● Exercise
Retype the full set of data, character for character.

Extracted data entries
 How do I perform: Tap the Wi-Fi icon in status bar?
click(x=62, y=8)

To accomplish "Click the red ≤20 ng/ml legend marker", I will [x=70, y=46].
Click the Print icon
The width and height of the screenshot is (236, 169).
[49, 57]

● Task answer
 How do I perform: Tap the Wi-Fi icon in status bar?
click(x=62, y=8)

To accomplish "Click the red ≤20 ng/ml legend marker", I will [x=70, y=46].
Click the Print icon
The width and height of the screenshot is (236, 169).
[49, 57]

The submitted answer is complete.